Figurines on Wu Temple in Jincheng Town, Kinmen County
Ornate detailing on the roof of the Wu Temple in Kincheng, Kinmen’s main town © Corbis

I was standing on top of a cliff looking at a loudspeaker the size of a small block of flats facing out to sea. There was music playing, the woman’s voice so loud it hurt my ears. But this was down to the vastness of the speaker, not the song, which was plaintive and mellifluous and heartbreaking, even though I couldn’t understand a word.

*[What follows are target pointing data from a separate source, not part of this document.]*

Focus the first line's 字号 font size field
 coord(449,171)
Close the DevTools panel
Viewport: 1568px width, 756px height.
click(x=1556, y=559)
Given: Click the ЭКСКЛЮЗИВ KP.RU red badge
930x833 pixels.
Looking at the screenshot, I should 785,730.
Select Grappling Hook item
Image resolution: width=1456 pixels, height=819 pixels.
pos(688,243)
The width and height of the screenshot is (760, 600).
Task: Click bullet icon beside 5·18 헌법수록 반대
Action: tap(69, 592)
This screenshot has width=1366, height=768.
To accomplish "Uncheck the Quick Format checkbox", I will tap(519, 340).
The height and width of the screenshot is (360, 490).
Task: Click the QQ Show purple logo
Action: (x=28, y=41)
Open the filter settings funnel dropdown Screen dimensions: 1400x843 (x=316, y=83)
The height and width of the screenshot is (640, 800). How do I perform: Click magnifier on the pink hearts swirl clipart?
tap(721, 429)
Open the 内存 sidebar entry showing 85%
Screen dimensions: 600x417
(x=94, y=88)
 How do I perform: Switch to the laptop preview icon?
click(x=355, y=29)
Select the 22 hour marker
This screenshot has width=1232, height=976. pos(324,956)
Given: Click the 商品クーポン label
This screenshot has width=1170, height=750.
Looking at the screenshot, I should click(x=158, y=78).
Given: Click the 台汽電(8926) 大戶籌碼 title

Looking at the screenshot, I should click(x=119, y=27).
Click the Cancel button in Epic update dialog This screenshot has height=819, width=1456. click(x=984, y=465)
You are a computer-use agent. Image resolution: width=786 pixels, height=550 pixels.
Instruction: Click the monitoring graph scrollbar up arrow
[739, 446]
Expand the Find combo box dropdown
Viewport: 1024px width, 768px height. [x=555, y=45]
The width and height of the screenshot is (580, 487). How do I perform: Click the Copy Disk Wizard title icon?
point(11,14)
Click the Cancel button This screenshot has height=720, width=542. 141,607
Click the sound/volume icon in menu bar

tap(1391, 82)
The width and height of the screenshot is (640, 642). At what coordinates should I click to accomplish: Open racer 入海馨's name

The music stopped. The woman talked, in Mandarin, the recording crackling. “Dear friends in mainland China,” she said, my guide, Chifa Chen, translating. “I am happy to be here in Kinmen. I hope you can share the same freedom. Please, just come here and realise your dreams.”

I turned to face the sea, following the woman’s voice. Across the strait, just six miles away, through the diaphanous smog, I could see the ghostly skyscrapers of Xiamen city in mainland China. The voice, Chen told me, was the late Teresa Teng’s, Taiwanese folk singer and soldiers’ sweetheart, whose patriotic ballads of the 1970s, blasted nightly across the strait, were a potent propaganda tool in the cold war between Taiwan and China. Despite being banned at one point, Teng enjoyed huge popularity in China, where lovestruck fans christened her “Little Deng” (on the mainland, her name was spelt in the same way as China’s then leader). “It is said that Deng Xiaoping ruled China by day,” said Chen. “But Deng the singer ruled China by night.”

Taiwan map

I had flown 200 miles west from Taiwan’s capital city Taipei to Kinmen, a bow-tie-shaped lump of granite gneiss, just 58 square miles in all. The Taiwan Strait is studded with tiny islands, familiar to Taiwanese holidaymakers but virtually off the radar of western tourists. I was to spend a week exploring a few of them.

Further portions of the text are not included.